Re: Y u no critique my PS?

Postby Gizmo » Fri Jan 06, 2012 5:08 pm

I think: It reads like your transcript in narrative form, but with larger-than-necessary words thrown in. The strong language makes it sound like you're overselling your experiences. Epic "inward journeys" or "revelatory understandings" are generally hyperbolic. Even then, nothing gets more than a sentence or two of development, which hurts your story-telling.

So I'm not really a fan.
But that's just me.

Master Tofu
Posts: 235
Joined: Sat Dec 23, 2006 11:43 pm

Re: Y u no critique my PS?

Postby Master Tofu » Fri Jan 06, 2012 5:18 pm

If you have time, try reading some of the other PSs that have been posted in the forum and the comments in those threads.
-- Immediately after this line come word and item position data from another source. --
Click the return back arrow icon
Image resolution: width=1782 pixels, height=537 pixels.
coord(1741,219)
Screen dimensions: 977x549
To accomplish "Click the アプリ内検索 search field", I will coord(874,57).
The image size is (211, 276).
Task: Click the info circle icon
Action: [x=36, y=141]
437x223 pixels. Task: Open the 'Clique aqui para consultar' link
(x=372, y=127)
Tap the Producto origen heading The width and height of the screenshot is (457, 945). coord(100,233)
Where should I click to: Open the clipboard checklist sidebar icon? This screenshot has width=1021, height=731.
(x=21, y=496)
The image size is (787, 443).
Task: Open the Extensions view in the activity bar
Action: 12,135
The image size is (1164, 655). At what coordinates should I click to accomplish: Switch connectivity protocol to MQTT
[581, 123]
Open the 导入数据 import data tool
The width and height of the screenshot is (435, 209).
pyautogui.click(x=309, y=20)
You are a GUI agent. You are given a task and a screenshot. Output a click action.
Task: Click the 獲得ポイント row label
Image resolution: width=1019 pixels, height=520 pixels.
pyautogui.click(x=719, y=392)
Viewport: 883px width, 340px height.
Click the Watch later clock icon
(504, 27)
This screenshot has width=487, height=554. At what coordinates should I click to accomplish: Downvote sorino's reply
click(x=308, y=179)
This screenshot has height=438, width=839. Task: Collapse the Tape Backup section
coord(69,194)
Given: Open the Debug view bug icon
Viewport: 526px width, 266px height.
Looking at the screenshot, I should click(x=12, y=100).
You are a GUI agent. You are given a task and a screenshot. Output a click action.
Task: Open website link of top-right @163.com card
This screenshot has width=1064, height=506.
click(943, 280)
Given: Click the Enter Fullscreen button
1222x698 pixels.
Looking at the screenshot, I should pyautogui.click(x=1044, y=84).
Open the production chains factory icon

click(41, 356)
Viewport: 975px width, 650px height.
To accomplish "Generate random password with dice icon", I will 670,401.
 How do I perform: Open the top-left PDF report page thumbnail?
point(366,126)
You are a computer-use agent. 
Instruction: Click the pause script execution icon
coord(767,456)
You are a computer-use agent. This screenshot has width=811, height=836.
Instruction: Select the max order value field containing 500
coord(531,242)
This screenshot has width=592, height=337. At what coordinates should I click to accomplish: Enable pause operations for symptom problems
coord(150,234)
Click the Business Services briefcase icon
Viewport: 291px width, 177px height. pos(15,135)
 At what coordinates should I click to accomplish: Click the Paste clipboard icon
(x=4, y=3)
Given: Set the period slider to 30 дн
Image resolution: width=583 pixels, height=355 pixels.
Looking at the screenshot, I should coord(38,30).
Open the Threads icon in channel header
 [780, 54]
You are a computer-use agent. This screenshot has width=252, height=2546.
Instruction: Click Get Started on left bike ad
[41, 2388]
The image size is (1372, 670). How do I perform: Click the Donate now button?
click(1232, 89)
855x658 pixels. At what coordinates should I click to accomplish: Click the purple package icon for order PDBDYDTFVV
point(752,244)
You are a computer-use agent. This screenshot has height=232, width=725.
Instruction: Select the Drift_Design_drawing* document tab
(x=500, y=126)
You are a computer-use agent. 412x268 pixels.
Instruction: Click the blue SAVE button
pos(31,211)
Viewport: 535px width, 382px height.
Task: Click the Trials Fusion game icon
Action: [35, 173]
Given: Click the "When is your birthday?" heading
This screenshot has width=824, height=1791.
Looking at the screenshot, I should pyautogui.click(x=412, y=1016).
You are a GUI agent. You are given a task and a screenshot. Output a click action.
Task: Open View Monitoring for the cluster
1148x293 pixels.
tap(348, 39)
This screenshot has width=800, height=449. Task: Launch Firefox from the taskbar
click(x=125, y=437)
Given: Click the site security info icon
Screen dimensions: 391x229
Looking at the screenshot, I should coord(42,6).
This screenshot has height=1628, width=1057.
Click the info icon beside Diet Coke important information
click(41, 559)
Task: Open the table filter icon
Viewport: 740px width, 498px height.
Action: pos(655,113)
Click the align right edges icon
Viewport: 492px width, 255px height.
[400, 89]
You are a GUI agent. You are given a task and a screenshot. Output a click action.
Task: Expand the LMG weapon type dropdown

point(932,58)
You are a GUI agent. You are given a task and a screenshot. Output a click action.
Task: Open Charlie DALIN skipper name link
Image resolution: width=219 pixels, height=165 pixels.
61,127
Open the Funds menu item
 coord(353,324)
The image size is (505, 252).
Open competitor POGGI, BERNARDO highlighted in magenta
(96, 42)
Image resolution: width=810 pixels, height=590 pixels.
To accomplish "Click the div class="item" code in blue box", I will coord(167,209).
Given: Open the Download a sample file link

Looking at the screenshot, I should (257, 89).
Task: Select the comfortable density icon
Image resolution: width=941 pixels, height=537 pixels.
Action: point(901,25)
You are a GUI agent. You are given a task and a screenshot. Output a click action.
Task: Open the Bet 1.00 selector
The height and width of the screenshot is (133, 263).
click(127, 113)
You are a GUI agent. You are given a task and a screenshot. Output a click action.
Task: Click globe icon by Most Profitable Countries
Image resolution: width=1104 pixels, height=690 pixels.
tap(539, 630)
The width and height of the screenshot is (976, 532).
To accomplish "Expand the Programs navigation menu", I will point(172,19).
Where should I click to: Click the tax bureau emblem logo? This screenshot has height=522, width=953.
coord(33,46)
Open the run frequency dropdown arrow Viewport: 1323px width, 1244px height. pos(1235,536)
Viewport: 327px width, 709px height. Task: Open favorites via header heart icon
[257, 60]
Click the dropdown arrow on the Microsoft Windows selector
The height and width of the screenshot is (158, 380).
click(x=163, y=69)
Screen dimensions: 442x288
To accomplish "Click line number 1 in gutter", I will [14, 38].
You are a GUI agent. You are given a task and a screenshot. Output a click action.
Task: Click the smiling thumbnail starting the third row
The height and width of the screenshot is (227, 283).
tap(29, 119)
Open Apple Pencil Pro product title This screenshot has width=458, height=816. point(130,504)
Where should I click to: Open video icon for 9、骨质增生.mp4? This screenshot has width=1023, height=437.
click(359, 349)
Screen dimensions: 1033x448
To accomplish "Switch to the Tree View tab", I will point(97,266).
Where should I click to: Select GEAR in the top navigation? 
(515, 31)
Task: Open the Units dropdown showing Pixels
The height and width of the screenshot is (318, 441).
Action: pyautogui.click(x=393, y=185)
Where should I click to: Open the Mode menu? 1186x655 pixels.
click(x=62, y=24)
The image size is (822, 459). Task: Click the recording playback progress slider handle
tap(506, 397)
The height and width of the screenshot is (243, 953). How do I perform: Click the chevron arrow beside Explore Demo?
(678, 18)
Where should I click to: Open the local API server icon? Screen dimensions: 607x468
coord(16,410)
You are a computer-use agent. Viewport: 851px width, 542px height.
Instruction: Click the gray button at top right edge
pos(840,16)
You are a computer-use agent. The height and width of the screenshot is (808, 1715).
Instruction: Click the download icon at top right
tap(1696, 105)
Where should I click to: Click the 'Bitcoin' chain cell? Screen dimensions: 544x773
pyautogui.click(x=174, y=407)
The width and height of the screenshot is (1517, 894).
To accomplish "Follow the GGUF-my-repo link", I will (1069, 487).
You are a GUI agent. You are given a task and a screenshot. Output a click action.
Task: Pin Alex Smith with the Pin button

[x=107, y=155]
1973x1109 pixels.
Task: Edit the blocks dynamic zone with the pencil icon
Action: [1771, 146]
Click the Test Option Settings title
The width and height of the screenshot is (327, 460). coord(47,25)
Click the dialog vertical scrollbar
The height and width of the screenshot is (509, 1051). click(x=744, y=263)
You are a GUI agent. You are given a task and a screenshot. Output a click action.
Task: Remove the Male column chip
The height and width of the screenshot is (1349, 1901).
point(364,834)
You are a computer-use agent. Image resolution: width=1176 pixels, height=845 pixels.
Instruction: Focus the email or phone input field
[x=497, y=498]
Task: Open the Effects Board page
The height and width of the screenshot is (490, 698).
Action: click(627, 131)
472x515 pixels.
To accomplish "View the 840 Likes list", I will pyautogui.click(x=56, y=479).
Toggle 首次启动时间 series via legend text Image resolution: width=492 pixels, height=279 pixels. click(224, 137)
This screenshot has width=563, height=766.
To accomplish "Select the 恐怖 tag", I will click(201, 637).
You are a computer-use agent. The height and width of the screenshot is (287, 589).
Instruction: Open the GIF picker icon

Your writing contains the typical issues (not to be overly critical but consider these: too much telling (instead of showing), too much resume regurgitation, too little depth, etc).

kublaikahn
Posts: 647
Joined: Wed Feb 09, 2011 12:47 am

Re: Y u no critique my PS?

Postby kublaikahn » Fri Jan 06, 2012 6:20 pm

Didn't know what to do.
found criminal justice
got a job.

Still not that interesting. I think a PS should be about what makes you unique, not what makes you everyman.